Ben
Ben is a lifelong Nintendo fan who likes to build websites, and make video games. He buys way too much Lego.
WordPress and Games
It’s no longer spring but it’s always worth spending some time tidying up your website. In this article I am going to show an easy way to clean up the dead articles on your site which will increase the overall quality of your posts, and stop any SEO leakage you might have.
Recently I installed the Broken Link Checker plugin and it has helped me tidy my site up quite nicely. It has actually allowed me to do 2 things.
The purpose of ‘Broken Link Checker’ is to do just this. It scans posts, and comments for links and then pings them to see if they are still functional. Running it the first time took a long time but after a couple of hours I had a list of over 500 links to check.
Cleaning these links took me even longer but I feel the time was well worth it as I now have a much cleaner website, keeping more of the page rank on my domain and ensuring that my websites content is tight and well performing.
A lot of the links that were removed come from post content that is linking to old websites that no longer exist. Linking to non existent websites is bad for your users, and means you are leaking page rank. What I did with the knowledge varied depending upon the content. In some cases I deleted the posts entirely, and in others I searched for new, fresh articles, on the same subject to change the links to content that is more worthy.
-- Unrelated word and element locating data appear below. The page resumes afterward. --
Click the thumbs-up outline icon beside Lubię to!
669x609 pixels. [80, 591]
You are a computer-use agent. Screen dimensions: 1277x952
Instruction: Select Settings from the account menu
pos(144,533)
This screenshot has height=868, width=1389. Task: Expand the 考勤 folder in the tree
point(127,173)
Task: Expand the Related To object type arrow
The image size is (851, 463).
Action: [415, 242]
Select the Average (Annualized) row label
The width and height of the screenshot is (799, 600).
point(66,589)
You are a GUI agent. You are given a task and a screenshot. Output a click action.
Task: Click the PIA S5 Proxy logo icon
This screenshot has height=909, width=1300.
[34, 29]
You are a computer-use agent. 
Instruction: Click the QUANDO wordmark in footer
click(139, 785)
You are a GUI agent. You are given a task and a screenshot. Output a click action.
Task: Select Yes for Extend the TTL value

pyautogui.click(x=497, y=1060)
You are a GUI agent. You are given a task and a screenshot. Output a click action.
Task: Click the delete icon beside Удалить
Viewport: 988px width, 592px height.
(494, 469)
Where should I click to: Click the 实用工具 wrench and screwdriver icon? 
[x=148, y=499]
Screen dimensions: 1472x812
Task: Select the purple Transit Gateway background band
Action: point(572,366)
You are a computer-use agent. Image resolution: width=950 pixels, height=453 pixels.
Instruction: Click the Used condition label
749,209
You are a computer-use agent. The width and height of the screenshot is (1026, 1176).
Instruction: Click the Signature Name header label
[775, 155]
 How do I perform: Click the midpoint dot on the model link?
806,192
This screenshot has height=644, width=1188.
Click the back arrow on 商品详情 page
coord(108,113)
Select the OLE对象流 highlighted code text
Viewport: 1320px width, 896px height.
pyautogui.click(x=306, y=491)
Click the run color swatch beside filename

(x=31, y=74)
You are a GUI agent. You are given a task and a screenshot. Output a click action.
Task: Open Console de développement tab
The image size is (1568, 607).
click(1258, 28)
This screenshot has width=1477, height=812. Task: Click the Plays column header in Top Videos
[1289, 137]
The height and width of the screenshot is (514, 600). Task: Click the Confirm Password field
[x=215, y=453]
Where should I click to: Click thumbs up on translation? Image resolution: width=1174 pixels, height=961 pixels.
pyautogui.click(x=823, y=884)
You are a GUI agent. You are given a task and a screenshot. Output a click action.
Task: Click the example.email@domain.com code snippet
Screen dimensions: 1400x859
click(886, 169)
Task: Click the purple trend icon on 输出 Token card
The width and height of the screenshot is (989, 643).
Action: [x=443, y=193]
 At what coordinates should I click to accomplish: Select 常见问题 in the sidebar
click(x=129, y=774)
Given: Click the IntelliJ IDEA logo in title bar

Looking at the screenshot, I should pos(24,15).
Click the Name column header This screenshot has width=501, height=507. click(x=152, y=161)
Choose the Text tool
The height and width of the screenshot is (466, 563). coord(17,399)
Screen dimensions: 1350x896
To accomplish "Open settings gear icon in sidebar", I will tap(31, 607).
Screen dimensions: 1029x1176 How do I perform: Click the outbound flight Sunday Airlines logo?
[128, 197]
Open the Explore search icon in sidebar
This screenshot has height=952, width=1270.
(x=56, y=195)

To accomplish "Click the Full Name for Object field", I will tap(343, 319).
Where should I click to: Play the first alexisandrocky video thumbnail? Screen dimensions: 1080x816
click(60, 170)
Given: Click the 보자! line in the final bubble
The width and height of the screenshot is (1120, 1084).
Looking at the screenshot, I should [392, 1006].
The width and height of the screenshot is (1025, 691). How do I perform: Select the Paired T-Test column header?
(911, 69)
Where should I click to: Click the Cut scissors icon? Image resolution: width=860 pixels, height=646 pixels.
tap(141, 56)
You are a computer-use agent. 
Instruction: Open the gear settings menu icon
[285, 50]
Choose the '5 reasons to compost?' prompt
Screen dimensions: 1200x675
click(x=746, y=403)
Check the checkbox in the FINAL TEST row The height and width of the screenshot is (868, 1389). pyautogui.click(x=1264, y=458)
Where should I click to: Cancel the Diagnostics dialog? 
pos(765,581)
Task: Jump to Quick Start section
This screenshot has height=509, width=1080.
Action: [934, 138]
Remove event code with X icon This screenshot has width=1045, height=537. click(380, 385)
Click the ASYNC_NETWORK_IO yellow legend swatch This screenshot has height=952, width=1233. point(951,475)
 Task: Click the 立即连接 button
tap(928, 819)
Finding the dead links also helped me to find old posts I had forgotten about which, sometimes, gave me a chance to improve the content making it more worthwhile to those who read it.
Yes it is very useful, but I’ve removed it when..
I’ve a website with more than 3000 blogposts and it was driving me mad when I found that I had been suspended because of the broken link checker that I used and I don’t know why that BRC take so much processes..
I was concerned about resource usage as well so I enable it. Use it. And then disable it. I will probably check again once or twice a year, I don’t see the need to leave it running permanently.